* _WHAT YOU ARE ASKED TO DO_
Find every line in the records below that contains "Open", and copy it.
START DATASET EXTRACT
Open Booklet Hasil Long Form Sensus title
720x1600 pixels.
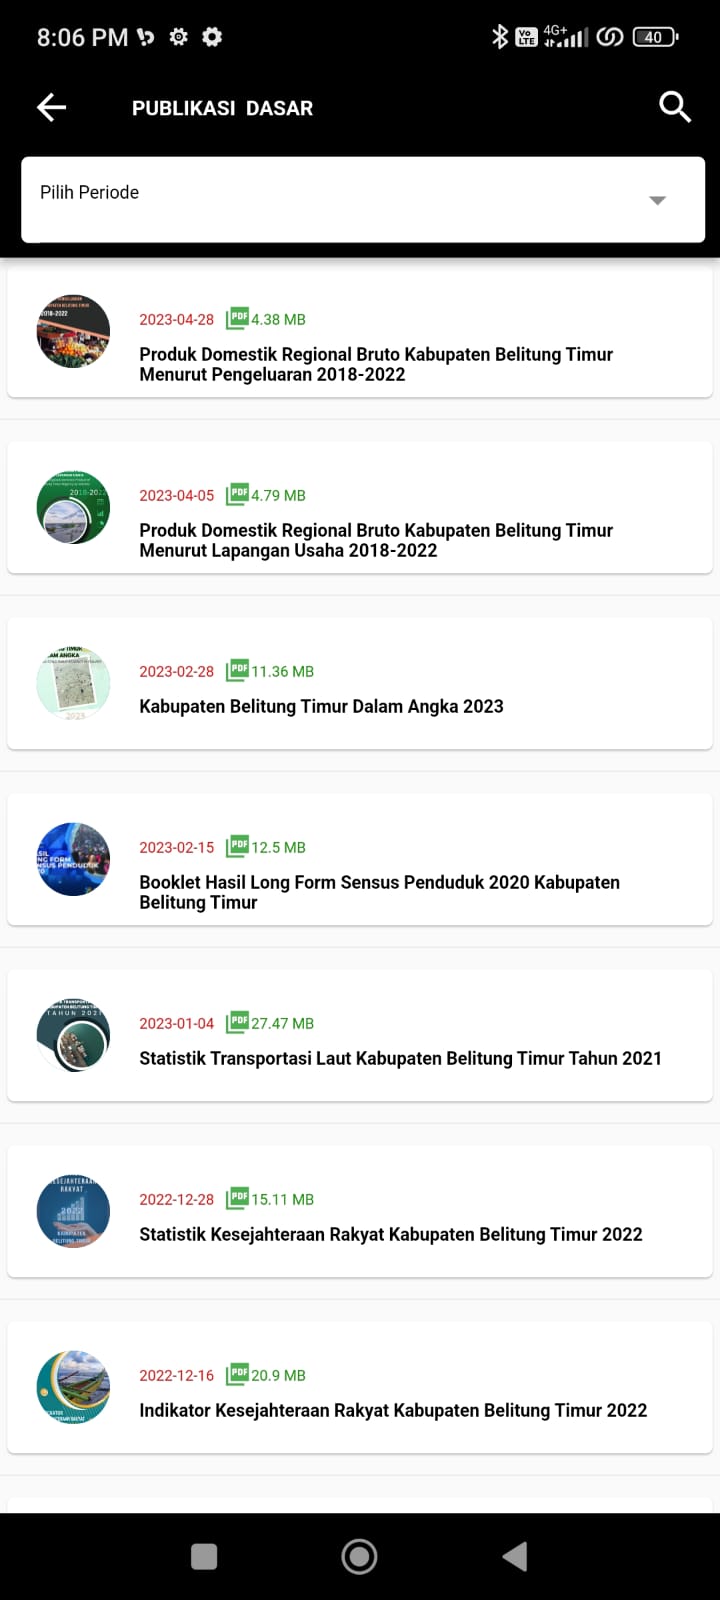coord(379,892)
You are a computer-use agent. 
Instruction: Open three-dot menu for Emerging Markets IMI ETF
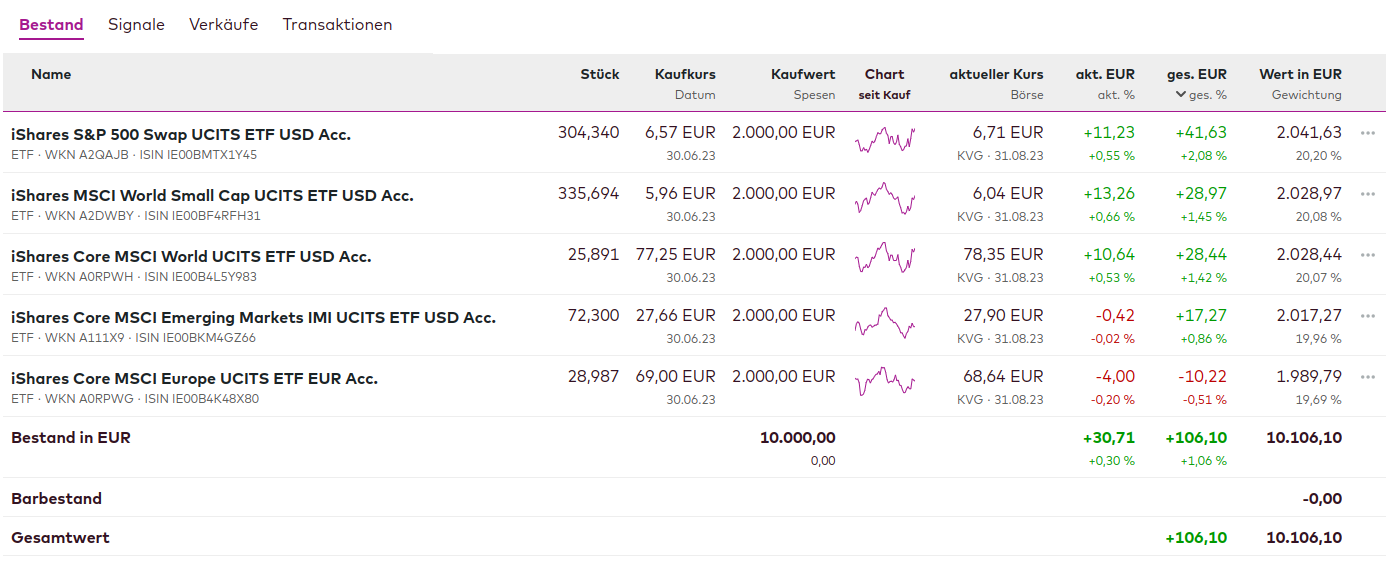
END DATASET EXTRACT
* _EXERCISE OUTPUT_
Open Booklet Hasil Long Form Sensus title
Instruction: Open three-dot menu for Emerging Markets IMI ETF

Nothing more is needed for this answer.